Great Inuit State
Great Inuit State, sometimes also known as Nunavut, is the proposed national state for the Inuit peoples that would encompass Greenland, northern NAL, the Cambrian Arctic Ocean Territory, and northern and western Alyaska (including the Aleut islands), as well as, under some interpretations, areas of eastern Chukotka. Generally, the idea for such a state is most supported in Greenland, where the local Scandinavian government is seen as discriminatory against the Inuit majority. The ideas are less popular in NAL as NAL provides funding to the Inuit communities that they would otherwise probably not get. With the increasing findings of natural resources such as oil in the Inuit-populated areas, however, the idea gains more weight, as the Inuits see the exploitation of the resources as stealing their natural wealth.
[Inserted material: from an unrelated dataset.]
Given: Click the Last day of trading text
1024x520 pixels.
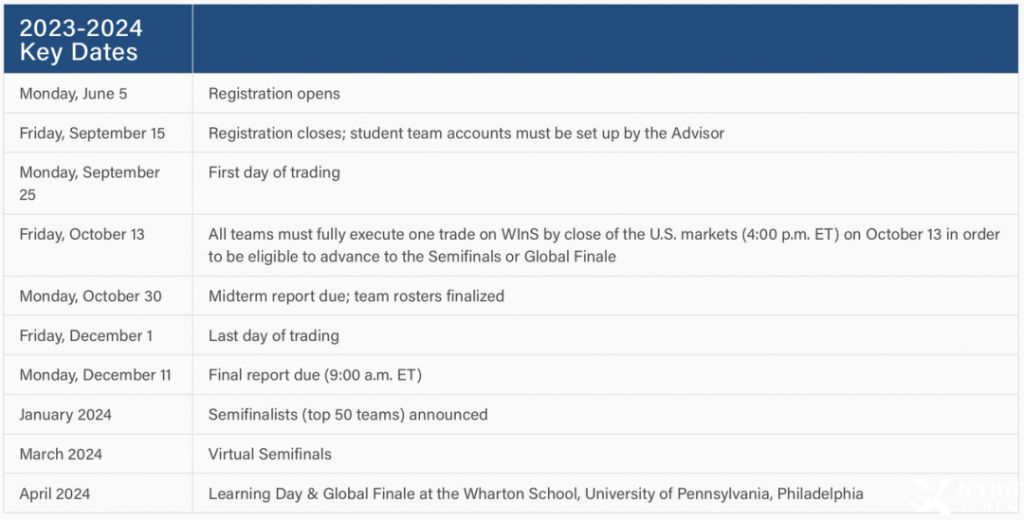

The major obstacles for the creation of the Great Inuit State are very low population density of the Inuit inhabited areas and thus high costs for providing a basic infrastructure, a lack of political Inuit unity, and the varying degrees of resistance to the possibility of such a state from the governments of Greenland, Alyaska, the NAL, and Kemr.
The area of the Great Inuit State would be approximately four million MILLES QU., thus making it one of the largest states in the world. However, its population would not exceed 350.000 inhabitants.